Are you crazy for considering the Hinkley? Yes indeed. 

Does that mean that after you've done your due diligence and you're still wanting to buy it that you shouldn't? Absolutely not. Remember: "If we weren't all crazy we'd go insane"

As I said, if you research the Hinkley and the many many other options available and you still want the Hinkley, go for it! If you can afford the time/money it will take to purchase and maintain her, why not? Every boat purchase is a trade-off.


----------



## petmac (Feb 27, 2007)

*Hinckley Pilot 35 is a great boat !*

I wasn't going to get involved,but when I saw Jeff H's comments.."miserable first boat" and "miserableboats to sail in big winds and short chop",I can't keep quiet. I owned a Pilot 35 for 10 years and no she wasn't my first boat. She was the nicest sailing boat that I've owned and although she was wet,she was very comfortable in all sailing conditions. She often sailed through heavy seas in the Bay of Fundy with great ease. I sold her last year only because I wanted more room for some extended cruising. She would be excellent as a daysailor.
I now sail another of Jeff's favourite CCA designs,a B40. She is a B40 Mark III sloop recently refit with a carbon spar 4 1/2' higher than the original. She almost sails as well as the Pilot.


----------



## seabreeze_97 (Apr 30, 2006)

And here I was thinking I was the only one that felt this way. See there Jeff, I'm not the only one.


----------



## petmac (Feb 27, 2007)

*Miserable boats to sail ?*

Seabreeze 97, you are not the only one that feels this way.
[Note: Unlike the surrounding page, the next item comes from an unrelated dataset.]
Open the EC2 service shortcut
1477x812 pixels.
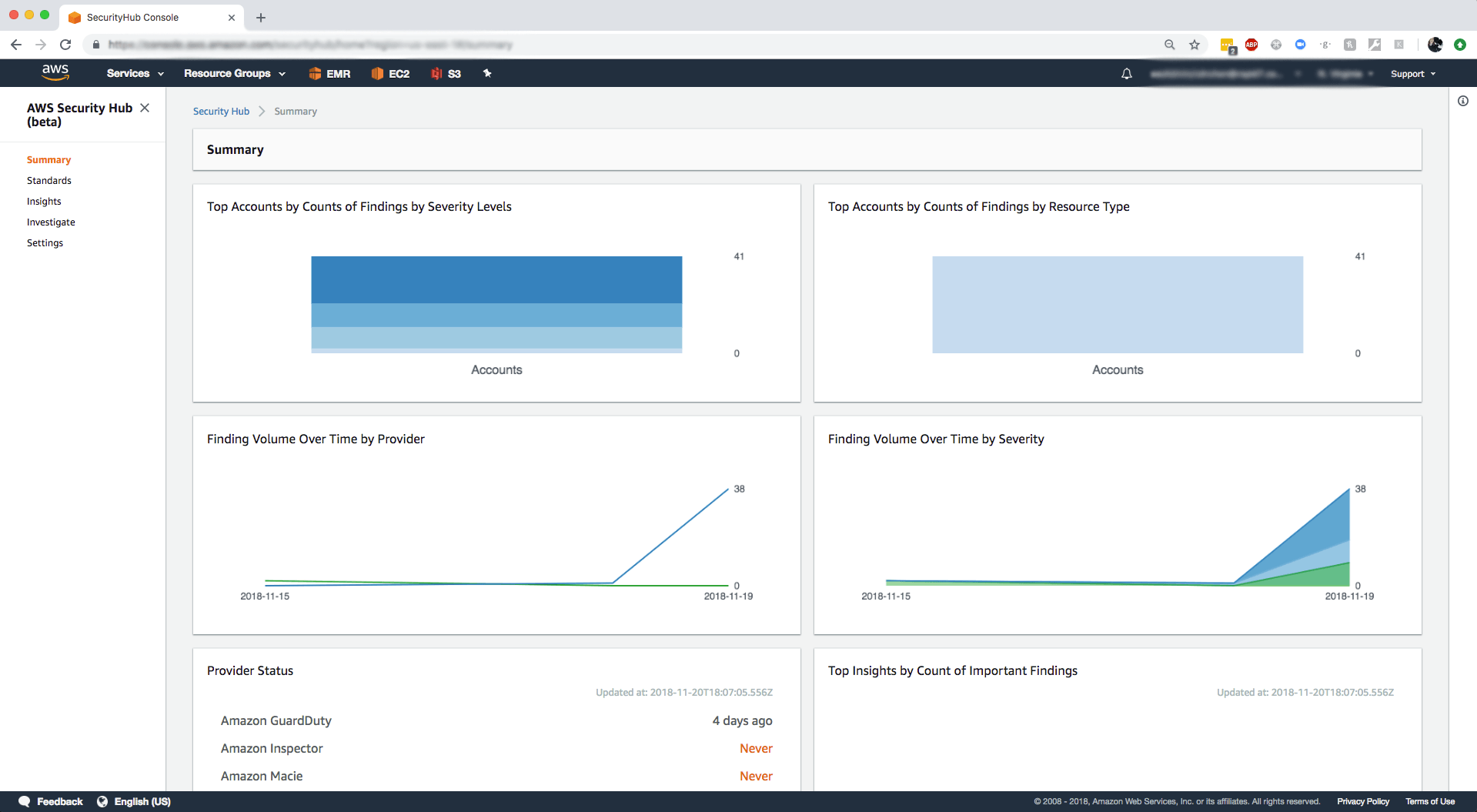pyautogui.click(x=390, y=74)
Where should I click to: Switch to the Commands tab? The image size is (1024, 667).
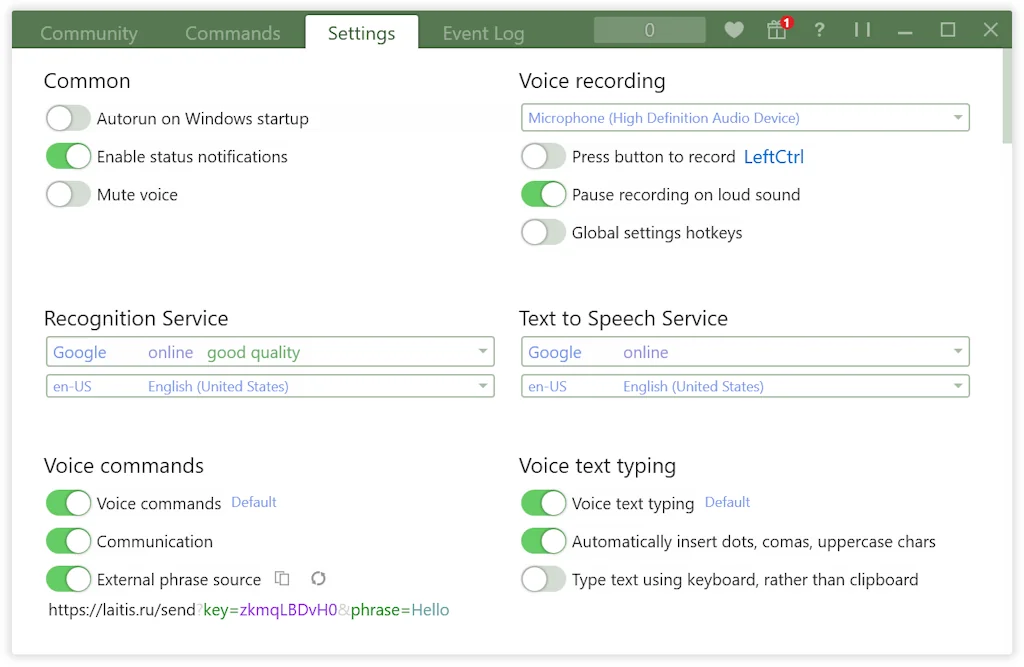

In a Feb. 27,2007 posting on this board Jeff H said "Boats like the Hinckley Pilot and Bermuda 40 are beautiful boats to look at but miserable boats to sail in any kind of objective way."

I answered with this at that time :

From Practical Sailor re the Hinckley Bermuda 40 :
"Critics are quick to complain that other builders produce boats that are just as good for less money.More often than not,these sentiments are just sour grapes from people who can't afford a Hinckley or even a different brand of comparable quality.While we acknowledge that there are a few builders around the world which build boats to the same exacting level,Hinckley is nonetheless unique in North American boatbuilding."
Practical Sailor concluded:
"Obviously,Hinckleys aren't for everyone.They are expensive and only you can decide whether the many little quality details are worth the cost. As one owner said,"The B40 is to be bought on the day that the full significance of 'you only have one life to live' becomes clear."

Jack Horner wrote in his boat review:
"The Bermuda 40 is a quintessential example of Tripp's art and masterful eye for near-perfect balance.I think it can be said safely that this boat has stood the test of time,and,although the design is now 40 years old,many people,myself among them,still consider the Bermuda 40 one of the most beautiful yachts afloat."
In conclusion Hornor writes:
"The bottom line is these are very expensive boats,but they do retain their value exceptionally well and under some market conditions may even appreciate in value.They're out of my range of affordability but I can still dream of someday being able to own one or,better yet,design a boat of such lasting beauty."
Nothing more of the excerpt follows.